Shielding against FASTCash ATM fraud: How INETCO BullzAI secures banking networks

On October 15, 2024, a new Linux variant of the notorious FASTCash malware was uncovered, once again highlighting the vulnerabilities in global banking systems. This malware, attributed to North Korean threat actors, has been responsible for siphoning millions of dollars from ATMs worldwide by compromising interbank payment switches. The latest version targets Linux systems, allowing attackers to manipulate transaction messages and approve fraudulent cash withdrawals.

This sophisticated ATM heist method underscores the critical need for advanced fraud detection and prevention tools. The attackers exploit the very core of transaction processing—altering declined responses for debit cards with insufficient funds, and in real-time, altering them to approved transactions. In these cases, where malware is sitting on the transaction switch, Transport Layer Security (TLS) or end-to-end encryption are insufficient and could provide a false sense of security. Traditional fraud detection systems have also been ineffective at stopping such schemes because they lack real-time visibility into the multi-hop details across the end-to-end transaction path, particularly at the message field level.

However, INETCO BullzAI is built precisely to detect malware-initiated man-in-the-middle attacks in real-time. Here’s how it enhances your defense against attacks like FASTCash:

The FASTCash scheme: manipulating payment switches

The FASTCash malware compromises payment switches, which are critical components of interbank communication and payments completion. Once inside, it hijacks ISO 8583 transaction messages used for debit and credit card processing. When a transaction is rejected for insufficient funds, the issuing bank’s messages that deny the transaction are altered by the malware to authorize a cash withdrawal. In this case, detecting and preventing missing or manipulated responses requires the monitoring of every transaction link on both the front-end and back-end of the payment switch environment.   

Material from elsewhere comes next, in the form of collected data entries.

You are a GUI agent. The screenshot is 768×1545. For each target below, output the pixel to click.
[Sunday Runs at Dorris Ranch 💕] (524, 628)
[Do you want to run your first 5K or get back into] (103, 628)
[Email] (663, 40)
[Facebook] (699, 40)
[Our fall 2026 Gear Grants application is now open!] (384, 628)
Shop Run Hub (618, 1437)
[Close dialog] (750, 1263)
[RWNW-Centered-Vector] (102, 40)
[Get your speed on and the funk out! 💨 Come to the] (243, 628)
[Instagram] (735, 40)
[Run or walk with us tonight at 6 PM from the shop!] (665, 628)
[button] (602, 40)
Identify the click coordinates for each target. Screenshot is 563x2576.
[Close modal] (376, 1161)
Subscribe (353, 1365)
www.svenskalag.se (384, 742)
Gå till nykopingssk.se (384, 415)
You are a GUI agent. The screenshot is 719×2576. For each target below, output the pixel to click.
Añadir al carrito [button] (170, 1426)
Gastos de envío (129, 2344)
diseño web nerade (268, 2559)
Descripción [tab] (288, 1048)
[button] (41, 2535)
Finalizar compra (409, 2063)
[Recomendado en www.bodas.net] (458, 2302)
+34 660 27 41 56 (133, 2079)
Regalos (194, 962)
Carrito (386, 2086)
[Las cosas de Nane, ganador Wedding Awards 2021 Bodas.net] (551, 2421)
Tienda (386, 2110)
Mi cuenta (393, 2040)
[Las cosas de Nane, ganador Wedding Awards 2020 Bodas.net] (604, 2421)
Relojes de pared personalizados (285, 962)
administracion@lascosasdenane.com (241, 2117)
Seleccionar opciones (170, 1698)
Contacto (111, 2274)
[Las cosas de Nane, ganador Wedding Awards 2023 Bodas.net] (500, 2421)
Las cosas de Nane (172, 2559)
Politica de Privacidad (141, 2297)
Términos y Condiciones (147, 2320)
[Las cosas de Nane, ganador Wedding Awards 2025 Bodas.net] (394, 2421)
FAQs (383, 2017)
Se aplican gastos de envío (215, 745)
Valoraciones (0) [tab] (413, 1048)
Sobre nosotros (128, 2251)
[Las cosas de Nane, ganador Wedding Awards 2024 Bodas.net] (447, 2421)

How INETCO BullzAI stops such attacks without compromising legitimate transactions

INETCO BullzAI provides an advanced layer of security to prevent real-time fraud attempts by offering unmatched visibility into every end-to-end transaction. It utilizes a unique sensor network that creates a complete map of the payment environment in real-time, where it continuously “senses” activity within a payment ecosystem. Combined with its self-improving AI framework, INETCO BullzAI dynamically and precisely detects and blocks malicious transactions that are injected, altered or missing responses. Key features include:

  • Transaction field-level decoding and correlation: INETCO BullzAI has access to complete audit quality payment network data that other fraud detection systems never see. It ensures every transaction is safeguarded by delving deep into individual fields within the transaction data. It can identify suspicious changes in real-time, such as when a response message that should have declined a transaction is missing or altered to approve it. This field-level granularity is critical in spotting the subtle manipulation that the FASTCash attack relies on.
  • Behavioral analysis models: INETCO BullzAI doesn’t just analyze raw data; it understands the expected behavior of every transaction based on self training models that build individual card, terminal and user behavior profiles. For instance, if a transaction suddenly shifts from declined to approved for a specific set of card numbers or ATM terminals, it can detect this anomaly and block the fraudulent transaction immediately.
  • Transaction rate limiting or blocking based on field-level precision: INETCO BullzAI’s AI-driven transaction firewall continuously learns from new patterns of cyber activity, adapting its defense mechanisms in real-time to stay ahead of increasingly sophisticated fraud tactics. It inspects individual fields within transaction data, using behavioral analysis to evaluate, block or rate-limit transactions not just at the IP address or port, but based on specific points of vulnerability—such as Terminal IDs, machine fingerprints, or PANs (Primary Account Numbers). This makes it highly effective against man-in-the-middle attacks and other schemes that depend on manipulating or injecting transaction data – while improving detection accuracy and reducing impact on legitimate transactions.

Real-time defense for the modern threat landscape

In a world where malware and sophisticated man-in-the-middle attacks like FASTCash continue to evolve, fraud detection and prevention solutions must keep pace. INETCO BullzAI not only detects these attacks but also prevents them in real-time, ensuring that fraudulent transactions are stopped before they can complete. Its AI-driven analysis, combined with deep visibility into transaction data, gives banks the tools they need to protect against even the most sophisticated threats.